(Dataset entries)
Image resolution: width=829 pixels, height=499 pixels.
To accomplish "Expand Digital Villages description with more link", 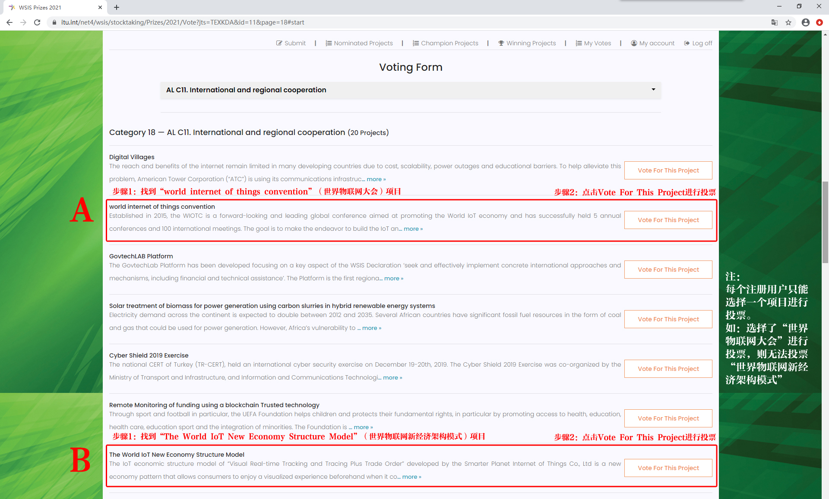I will click(376, 179).
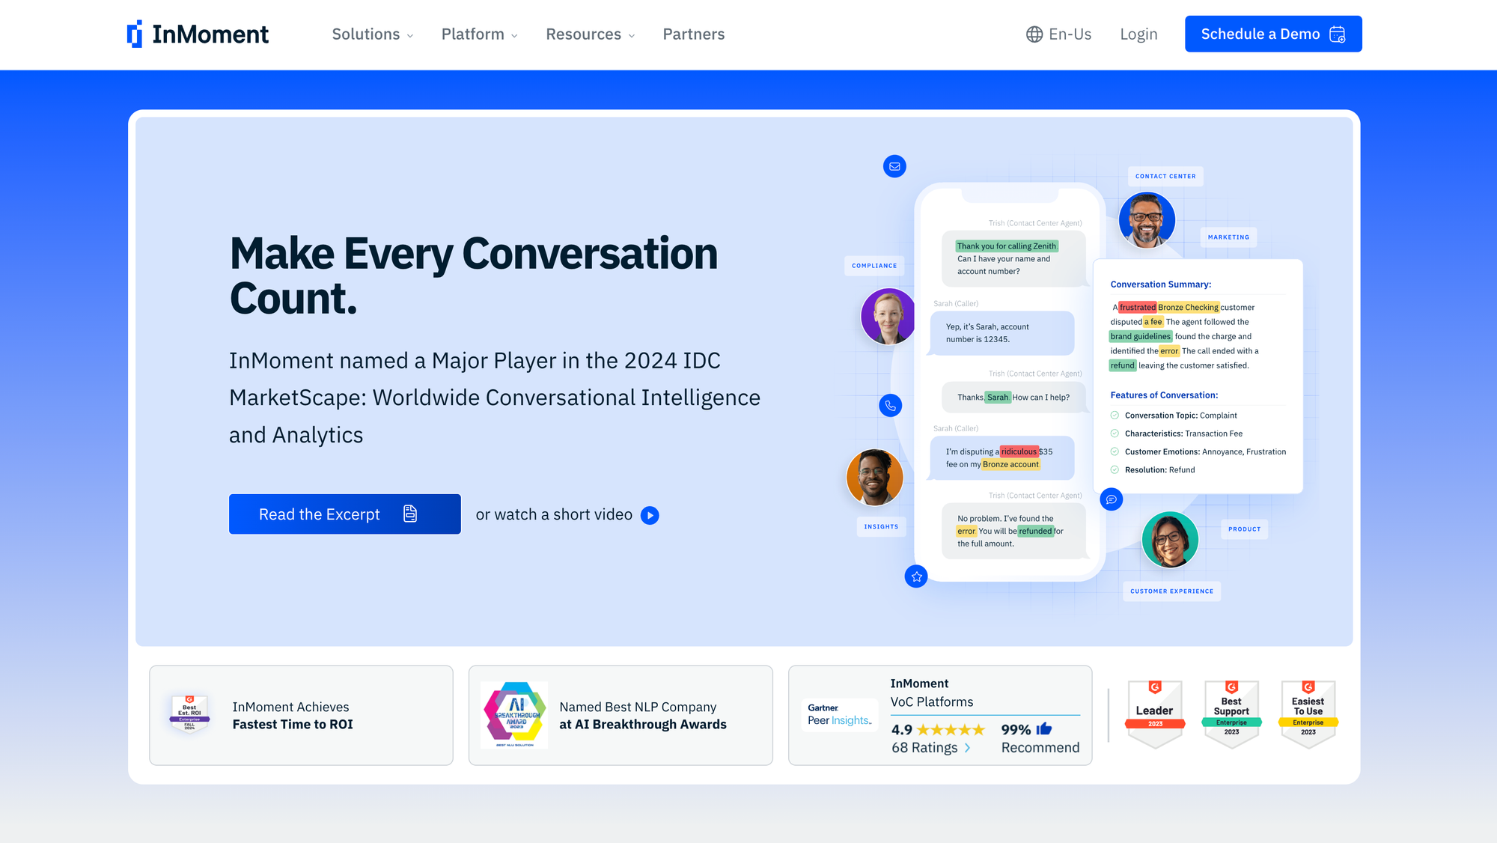The height and width of the screenshot is (843, 1497).
Task: Open the Partners menu item
Action: point(693,34)
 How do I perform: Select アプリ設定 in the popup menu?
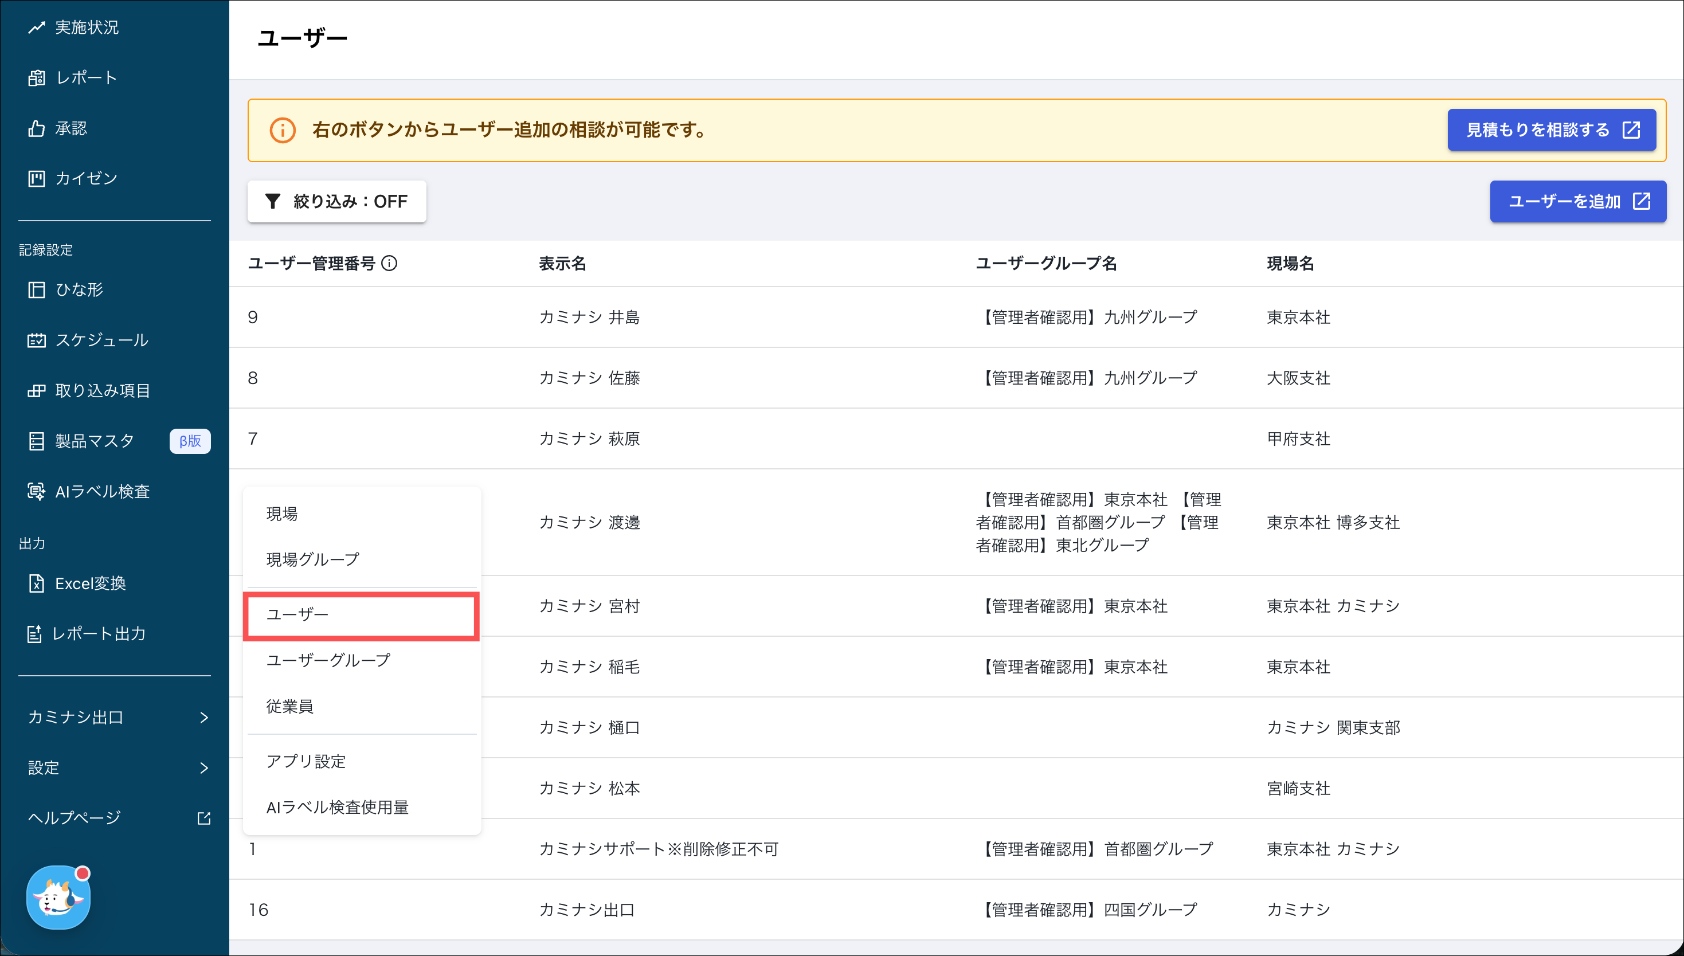306,761
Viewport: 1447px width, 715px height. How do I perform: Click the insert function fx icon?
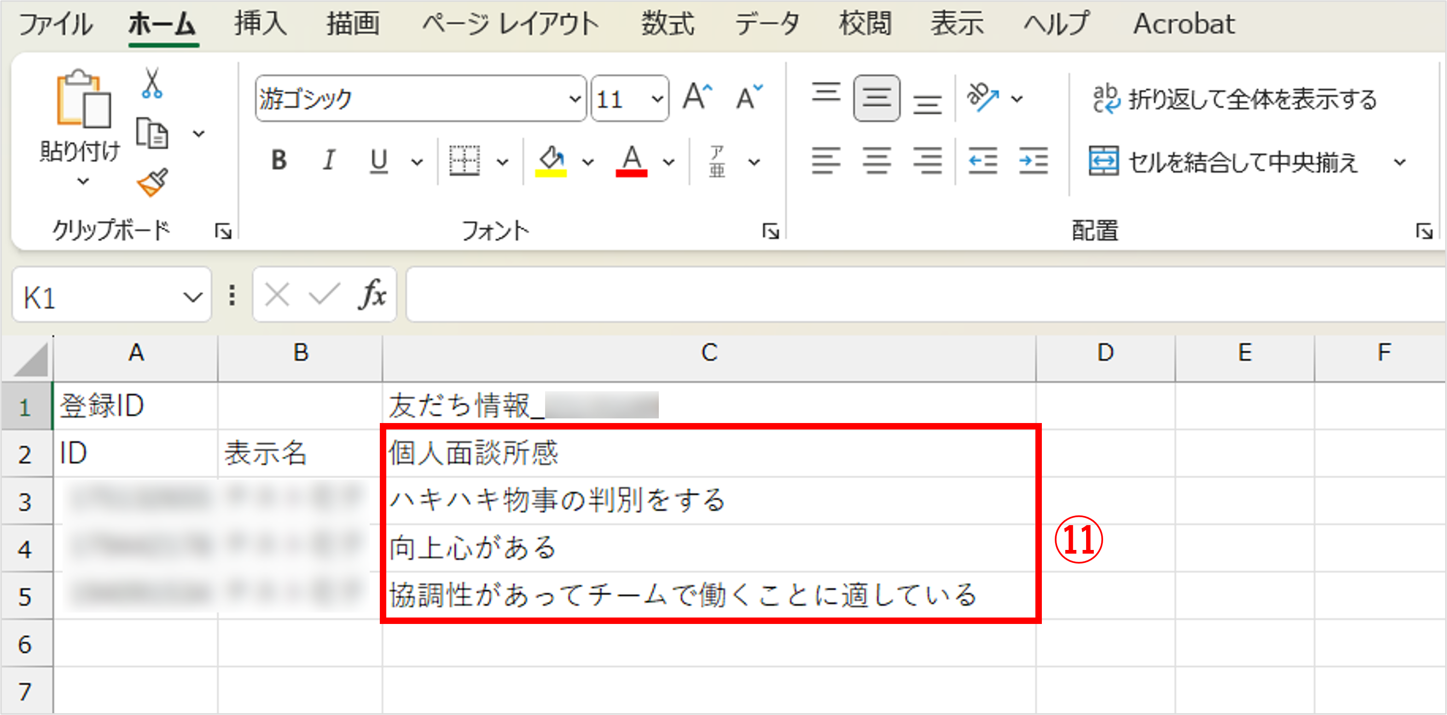click(372, 294)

#### Work request:
Your reply must hold only the lines from the line containing "Viewport: 1447px width, 715px" through the end of the records above, written out exactly, both ends included, with no pictures, please.

#### Solution to this exercise:
Viewport: 1447px width, 715px height. How do I perform: Click the insert function fx icon?
click(372, 294)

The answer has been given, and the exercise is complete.